*EXERCISE DESCRIPTION*
Go through the records below and restate each one word for word.
* * * * *
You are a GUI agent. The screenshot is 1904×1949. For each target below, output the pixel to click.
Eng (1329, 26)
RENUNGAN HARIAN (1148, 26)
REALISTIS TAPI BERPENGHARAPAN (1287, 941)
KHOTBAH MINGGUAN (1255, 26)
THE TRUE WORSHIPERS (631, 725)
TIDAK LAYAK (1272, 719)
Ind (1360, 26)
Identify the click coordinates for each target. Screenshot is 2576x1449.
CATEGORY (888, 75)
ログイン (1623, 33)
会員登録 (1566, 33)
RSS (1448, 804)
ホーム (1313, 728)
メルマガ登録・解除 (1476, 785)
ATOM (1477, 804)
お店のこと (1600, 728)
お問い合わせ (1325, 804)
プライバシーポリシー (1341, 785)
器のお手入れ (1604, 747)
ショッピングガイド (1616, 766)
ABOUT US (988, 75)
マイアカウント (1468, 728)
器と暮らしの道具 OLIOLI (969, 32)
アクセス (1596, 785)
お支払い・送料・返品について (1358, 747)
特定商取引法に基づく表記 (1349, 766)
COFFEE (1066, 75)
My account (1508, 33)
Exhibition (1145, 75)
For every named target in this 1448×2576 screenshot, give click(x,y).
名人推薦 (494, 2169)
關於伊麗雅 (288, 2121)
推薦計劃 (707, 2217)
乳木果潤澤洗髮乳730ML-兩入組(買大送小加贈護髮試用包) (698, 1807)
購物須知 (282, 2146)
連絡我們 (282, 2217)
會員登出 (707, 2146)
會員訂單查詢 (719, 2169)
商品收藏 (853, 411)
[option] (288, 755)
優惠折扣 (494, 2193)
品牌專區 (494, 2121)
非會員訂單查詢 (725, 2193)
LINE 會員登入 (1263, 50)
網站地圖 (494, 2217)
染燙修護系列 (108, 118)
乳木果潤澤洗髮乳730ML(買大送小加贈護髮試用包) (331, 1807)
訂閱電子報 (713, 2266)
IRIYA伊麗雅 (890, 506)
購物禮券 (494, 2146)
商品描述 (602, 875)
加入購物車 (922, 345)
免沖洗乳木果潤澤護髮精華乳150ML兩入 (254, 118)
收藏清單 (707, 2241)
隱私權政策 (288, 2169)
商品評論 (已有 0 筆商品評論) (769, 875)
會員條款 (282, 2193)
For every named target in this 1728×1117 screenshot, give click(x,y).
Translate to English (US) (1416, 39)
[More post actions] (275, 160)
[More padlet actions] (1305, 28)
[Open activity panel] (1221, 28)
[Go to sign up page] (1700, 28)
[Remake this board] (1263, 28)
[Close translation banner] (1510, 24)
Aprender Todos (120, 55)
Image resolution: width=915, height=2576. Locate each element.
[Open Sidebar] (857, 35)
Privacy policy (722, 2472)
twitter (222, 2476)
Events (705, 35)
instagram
* * * * *
*ANSWER FOR THE TASK*
You are a GUI agent. The screenshot is 1904×1949. For each target below, output the pixel to click.
Eng (1329, 26)
RENUNGAN HARIAN (1148, 26)
REALISTIS TAPI BERPENGHARAPAN (1287, 941)
KHOTBAH MINGGUAN (1255, 26)
THE TRUE WORSHIPERS (631, 725)
TIDAK LAYAK (1272, 719)
Ind (1360, 26)
Identify the click coordinates for each target. Screenshot is 2576x1449.
CATEGORY (888, 75)
ログイン (1623, 33)
会員登録 (1566, 33)
RSS (1448, 804)
ホーム (1313, 728)
メルマガ登録・解除 (1476, 785)
ATOM (1477, 804)
お店のこと (1600, 728)
お問い合わせ (1325, 804)
プライバシーポリシー (1341, 785)
器のお手入れ (1604, 747)
ショッピングガイド (1616, 766)
ABOUT US (988, 75)
マイアカウント (1468, 728)
器と暮らしの道具 OLIOLI (969, 32)
アクセス (1596, 785)
お支払い・送料・返品について (1358, 747)
特定商取引法に基づく表記 (1349, 766)
COFFEE (1066, 75)
My account (1508, 33)
Exhibition (1145, 75)
For every named target in this 1448×2576 screenshot, give click(x,y).
名人推薦 (494, 2169)
關於伊麗雅 (288, 2121)
推薦計劃 (707, 2217)
乳木果潤澤洗髮乳730ML-兩入組(買大送小加贈護髮試用包) (698, 1807)
購物須知 (282, 2146)
連絡我們 (282, 2217)
會員登出 (707, 2146)
會員訂單查詢 (719, 2169)
商品收藏 (853, 411)
[option] (288, 755)
優惠折扣 (494, 2193)
品牌專區 (494, 2121)
非會員訂單查詢 (725, 2193)
LINE 會員登入 (1263, 50)
網站地圖 (494, 2217)
染燙修護系列 (108, 118)
乳木果潤澤洗髮乳730ML(買大送小加贈護髮試用包) (331, 1807)
訂閱電子報 (713, 2266)
IRIYA伊麗雅 (890, 506)
購物禮券 (494, 2146)
商品描述 (602, 875)
加入購物車 (922, 345)
免沖洗乳木果潤澤護髮精華乳150ML兩入 (254, 118)
收藏清單 (707, 2241)
隱私權政策 (288, 2169)
商品評論 (已有 0 筆商品評論) (769, 875)
會員條款 (282, 2193)
For every named target in this 1728×1117 screenshot, give click(x,y).
Translate to English (US) (1416, 39)
[More post actions] (275, 160)
[More padlet actions] (1305, 28)
[Open activity panel] (1221, 28)
[Go to sign up page] (1700, 28)
[Remake this board] (1263, 28)
[Close translation banner] (1510, 24)
Aprender Todos (120, 55)
Image resolution: width=915, height=2576. Locate each element.
[Open Sidebar] (857, 35)
Privacy policy (722, 2472)
twitter (222, 2476)
Events (705, 35)
instagram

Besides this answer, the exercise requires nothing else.